To the best of our knowledge, this study is the first randomized controlled trial to examine the effectiveness of nursing educational intervention on asthma control in children. In Pakistan, the prevalence of asthma is higher than in India and Iran, on the other hand, lower than in Saudi Arabia and Afghanistan. Previously, asthma was prevalent in developed countries; inversely, it has decreased considerably in recent times[13].
Asthma control plays a substantial role in asthma management. The causes of failure to control asthma might be linked to a lack of knowledge of triggers and the inability to avoid them. Therefore, this study was conducted to identify the impact of nursing educational intervention on asthma control among children.
The current study findings showed that nursing educational intervention improved asthma control in children. A significant difference between the scores in the two groups was found in favor of the experimental group. These results align with a study conducted to determine the effect of educational and modifying intervention on asthma control among adolescents with a before-after design and control group in Iran[11].

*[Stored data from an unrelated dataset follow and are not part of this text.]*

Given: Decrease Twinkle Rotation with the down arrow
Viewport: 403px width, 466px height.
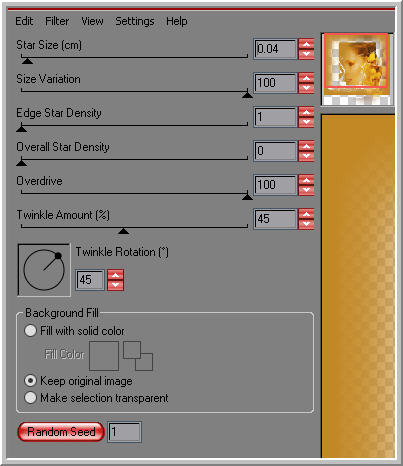Looking at the screenshot, I should tap(115, 285).
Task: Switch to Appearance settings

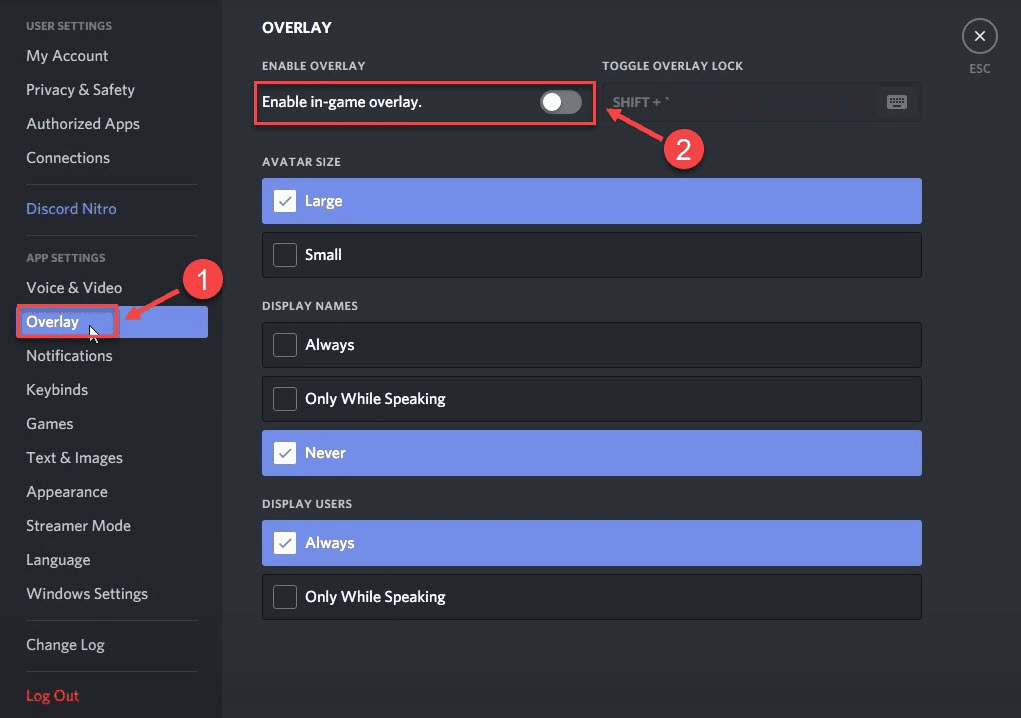Action: coord(67,491)
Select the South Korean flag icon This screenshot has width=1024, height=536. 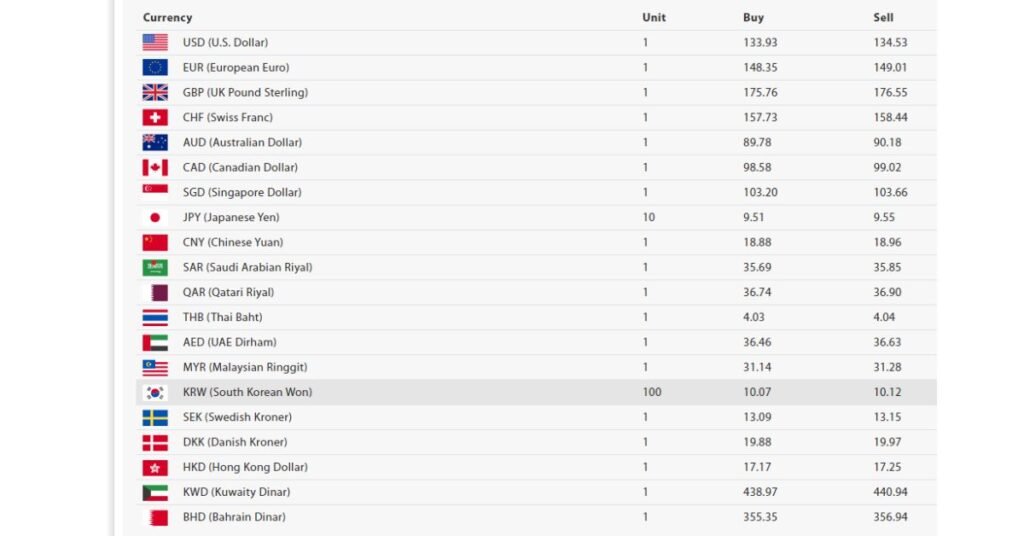(x=155, y=392)
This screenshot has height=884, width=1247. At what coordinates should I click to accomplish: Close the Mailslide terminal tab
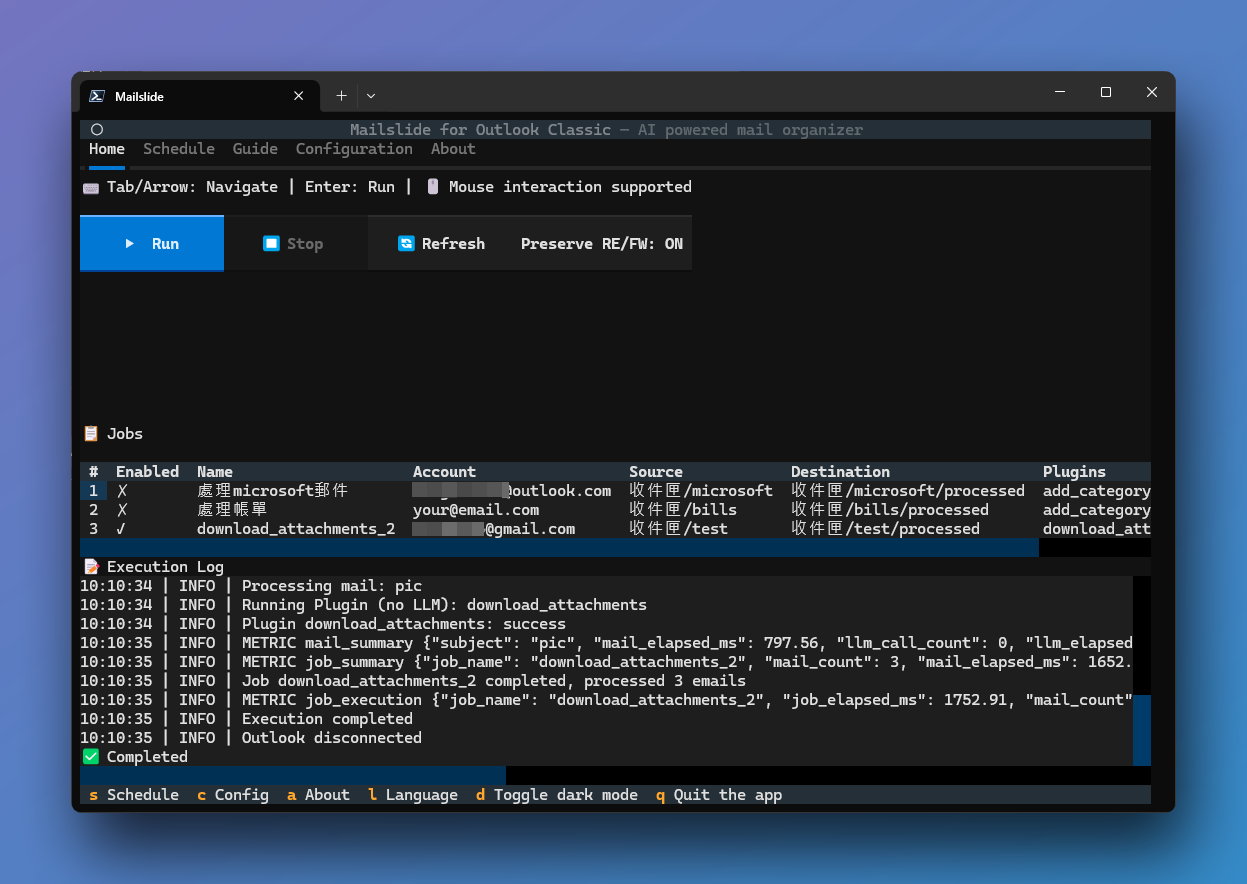click(298, 96)

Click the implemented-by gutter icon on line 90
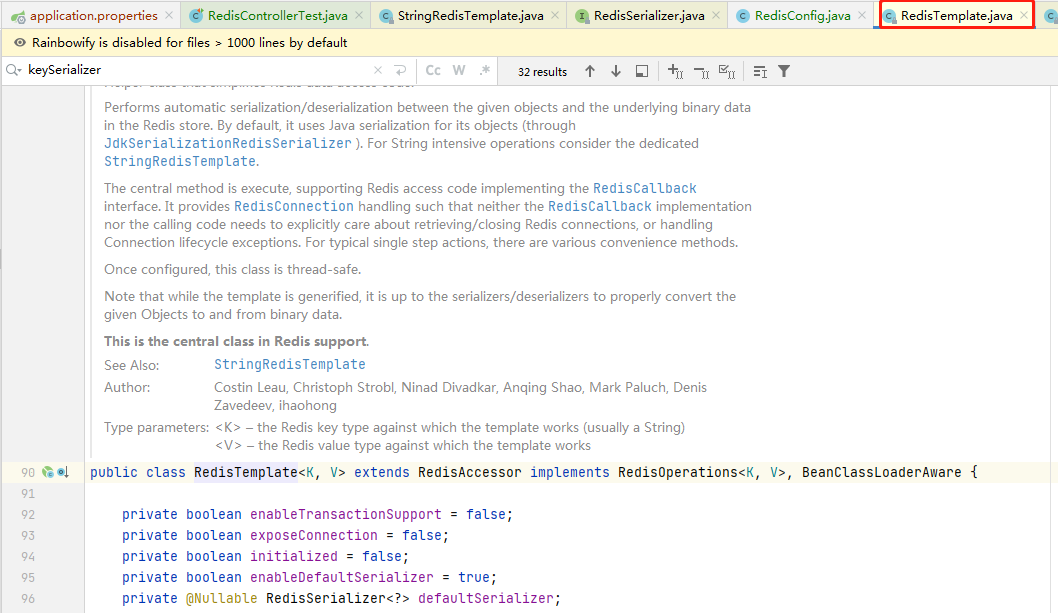[63, 472]

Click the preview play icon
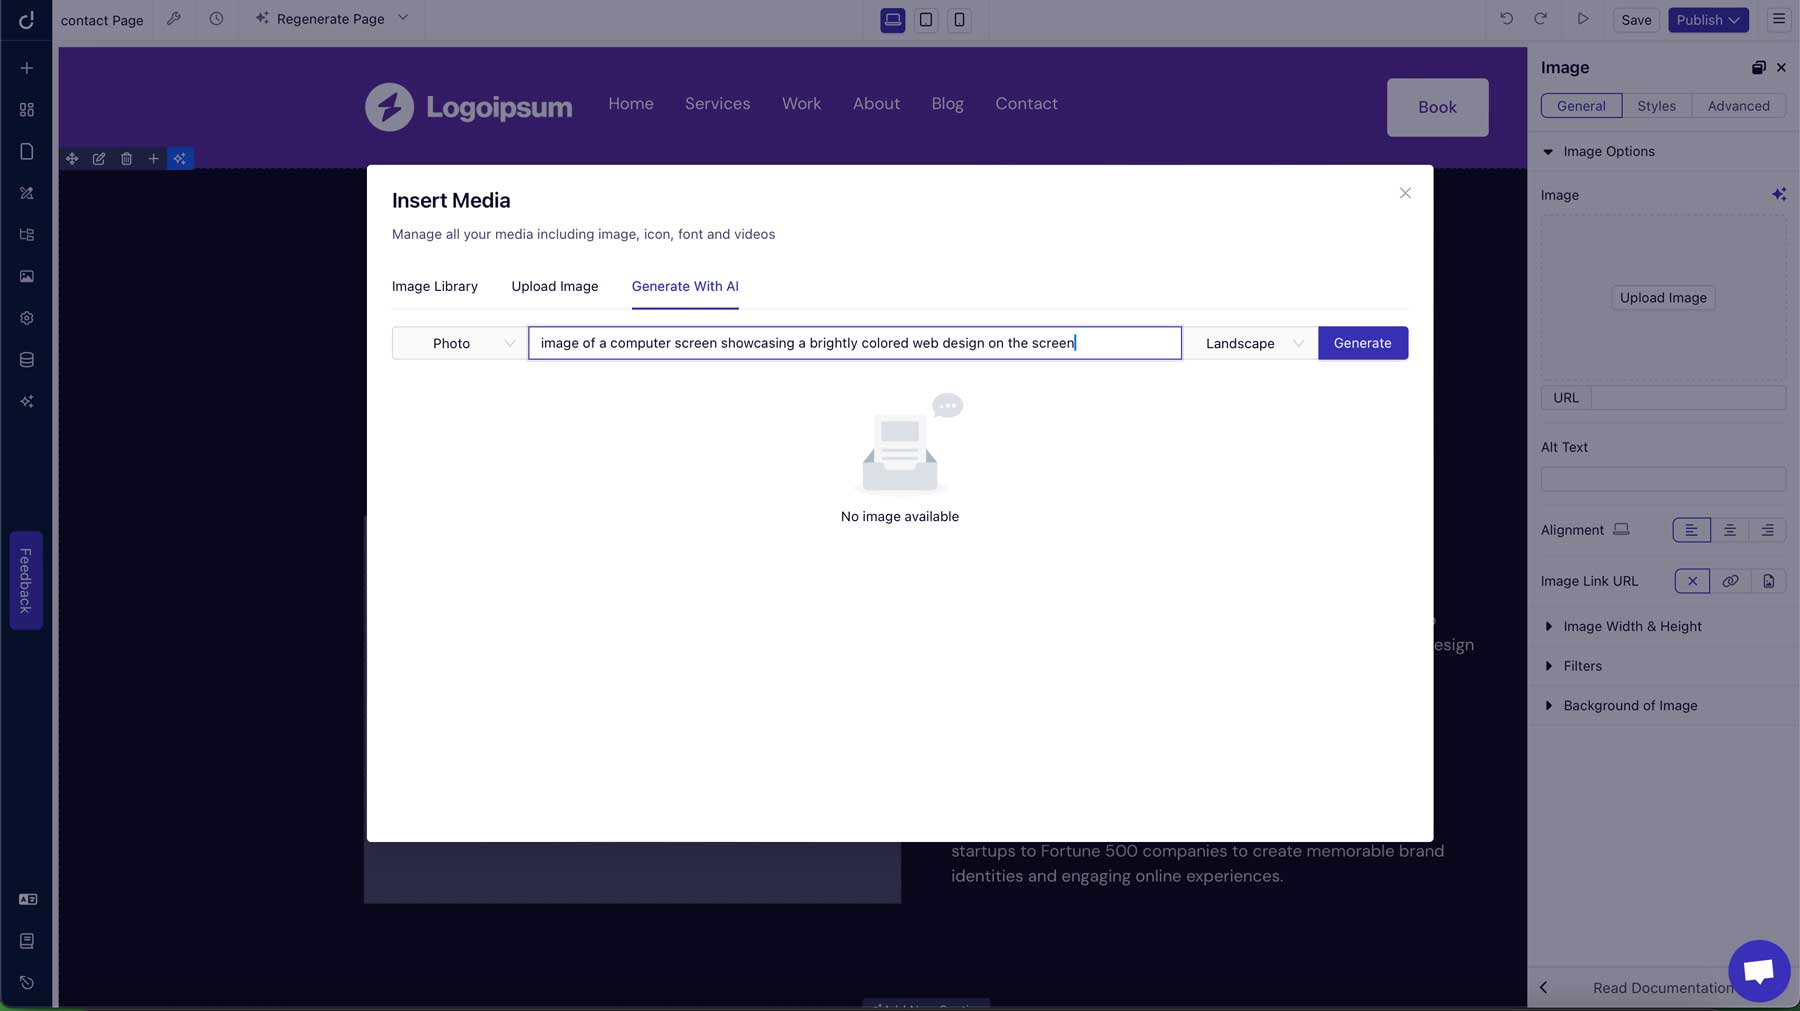pyautogui.click(x=1582, y=19)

Such nursing education can increase patients' and caregivers' knowledge about the disease and causes of asthma to control the disease. The most important issues of primary principles of asthma control exist in civilization. The essential concerns are training of health care providers, conducting training sessions for asthma (for health care workers and patients), usage of outpatient follow-up care, and longstanding control of the disease rather than of rarely acute care. Nurses play an indispensable role in achieving these goals. To avoid severe asthma attacks, nurses working in clinics and hospitals must provide updated information to educate patients depending on the diagnosis, age, influential factors, education status, and culture.
Identifying triggers that lead to the onset of asthma symptoms among children is vital for diagnosing and controlling the disease[14]. Factors such as triggers cause the onset of disease symptoms. Every individual who has asthma may have distinct triggers. Furthermore, behavior modification to minimize the individual's exposure to these triggers is crucial in controlling asthma[15].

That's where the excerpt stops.